He’s not an outfielder any more. He might not even be a cutoff man any more. He can’t play in the field, in other words. He hasn’t played pro baseball in over 300 days. Even if he makes the team, he’ll have to serve at least a fifty-game suspension before shaking off the game-speed rust. He turns 40 this year. So what is there to like about the Athletics’ signing Manny Ramirez to a Minor League deal?
Something. There is something to like about it.
That something is that there’s probably a chance that Ramirez can still hit. ZiPs projected him, as a Ray, for a .241/.342/.363 line this year, with seven home runs in over 300 plate appearances. But the last time he played regularly, 2010, he had a .298/.409/.460 line that suggested that he could still take a walk and still make contact.
If we peg his on-base percentage upside between .350 and .400, he’s already ahead of most of the gaggle of designated hitter options. Chris Carter is projected for a .315 OBP by the fans. Kila Ka’aihue walks all day and could manage better than his RotoChamp projected .335 OBP, but how much better? Brandon Allen’s best OBP projection comes in at .337 from the fans. Of course, they should all show more power than Ramirez, but it is interesting that he is projected to out on-base them all.
There is the fact that Ramirez is facing suspension for his second failed drug test last year with Rays. In an interesting twist that came out at the winter meetings, Maury Brown reported that Ramirez may only serve a 50-game suspension instead of the required 100-game suspension. He might get some partial credit for ‘time served’ because he stayed away from baseball all season last year.

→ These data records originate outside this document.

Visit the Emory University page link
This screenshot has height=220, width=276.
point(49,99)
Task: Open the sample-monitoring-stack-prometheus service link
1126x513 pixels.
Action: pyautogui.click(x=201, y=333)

If the team likes what they see in Spring Training, they may think that Manny can help man DH once he’s back from his suspension. He’s probably fighting Kila K for a spot on the 40-man roster, and the 28-year-old former prospect has done nothing but walk (12%) in his first 300-odd Major League plate appearances. The Royal important does have more years of control, so he’s in the pole position, but neither player will cost much this season. It’s still possible that Ramirez, even at this point in his career, is a better hitter than the Hawaiian.
The last piece is the fact that this is a Minor League deal. It’s a $500,000 lottery ticket on a player that was worth around six million bucks just two years ago. For a player that has skills of need at a position of need.
There’s something to like about this deal. A little something.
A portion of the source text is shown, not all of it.